Input for this task:
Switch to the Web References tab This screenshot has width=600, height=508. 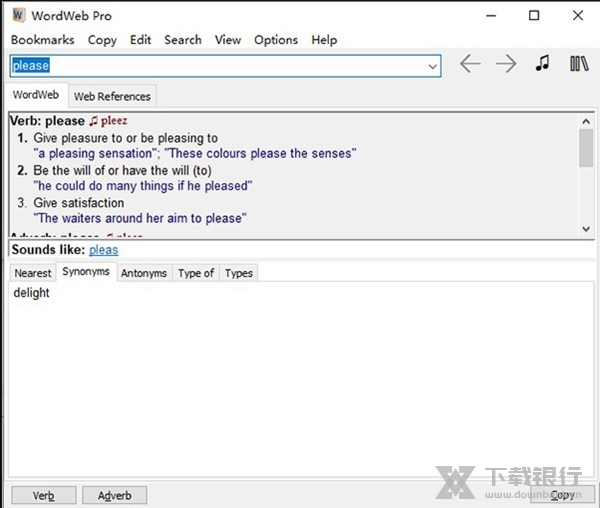112,97
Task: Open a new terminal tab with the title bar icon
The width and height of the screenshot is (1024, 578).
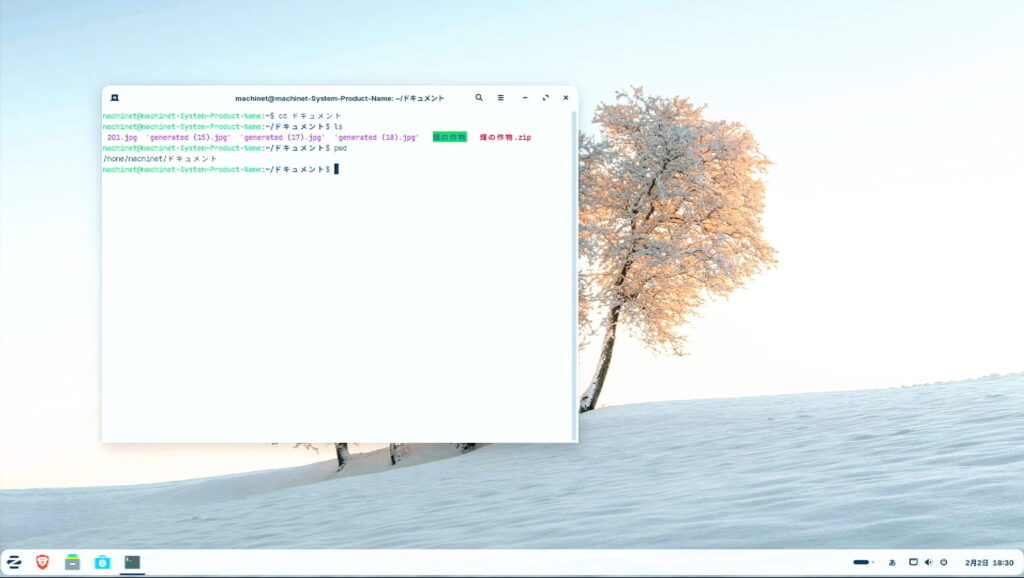Action: tap(115, 98)
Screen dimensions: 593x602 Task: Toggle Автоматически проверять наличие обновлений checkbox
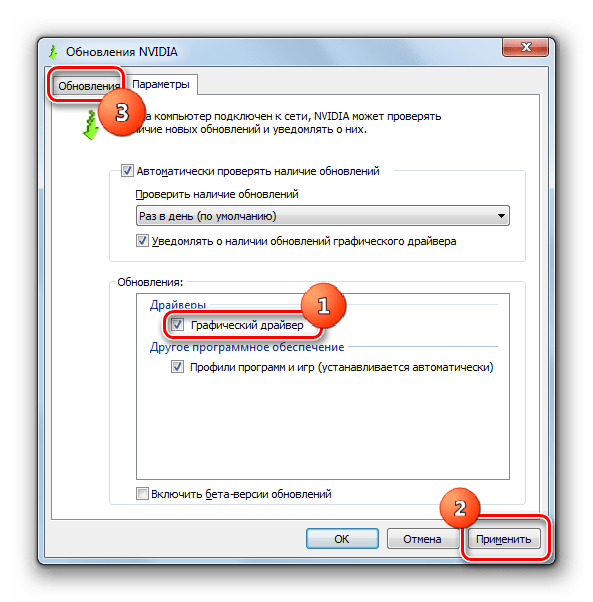click(x=127, y=170)
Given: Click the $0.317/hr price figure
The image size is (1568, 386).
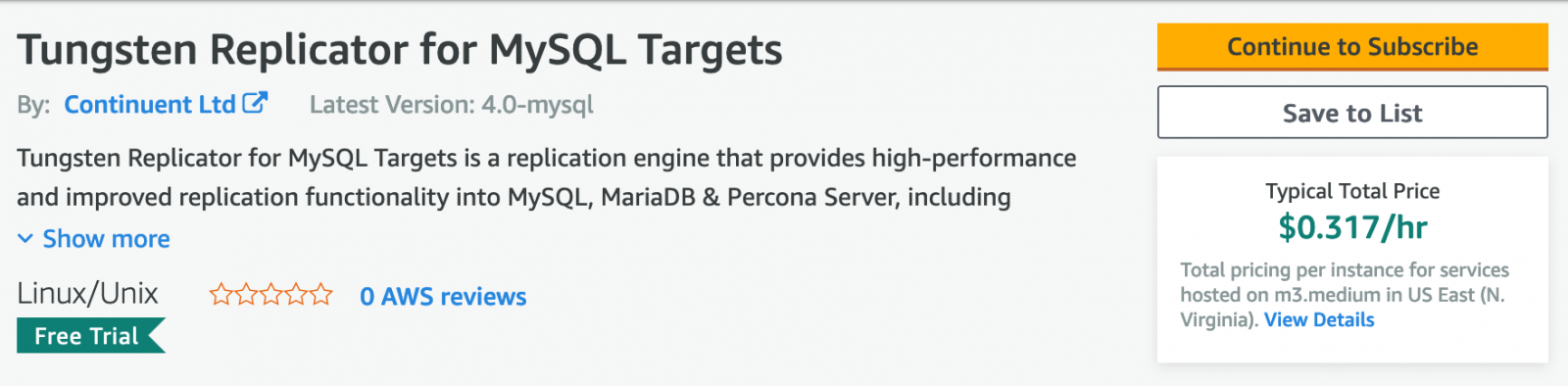Looking at the screenshot, I should point(1352,227).
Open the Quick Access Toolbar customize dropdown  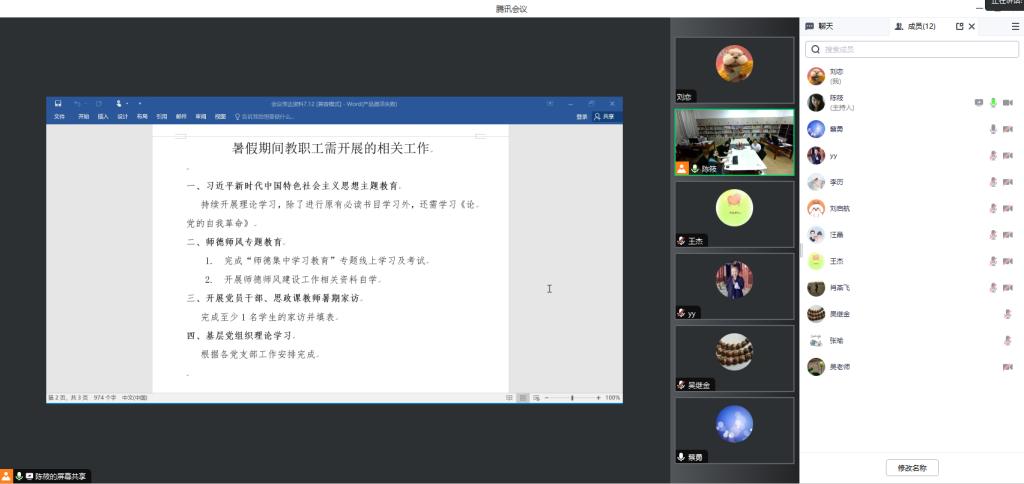[x=140, y=103]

What to work on: Copy down the records starting at the line that contains "Task: Open a" and ending at the line that contains "click(x=127, y=170)", both included. Leave the pictures out of your answer.

Output of the task:
Task: Open a new terminal tab with the title bar icon
The width and height of the screenshot is (1024, 578).
Action: tap(115, 98)
Screen dimensions: 593x602 Task: Toggle Автоматически проверять наличие обновлений checkbox
click(x=127, y=170)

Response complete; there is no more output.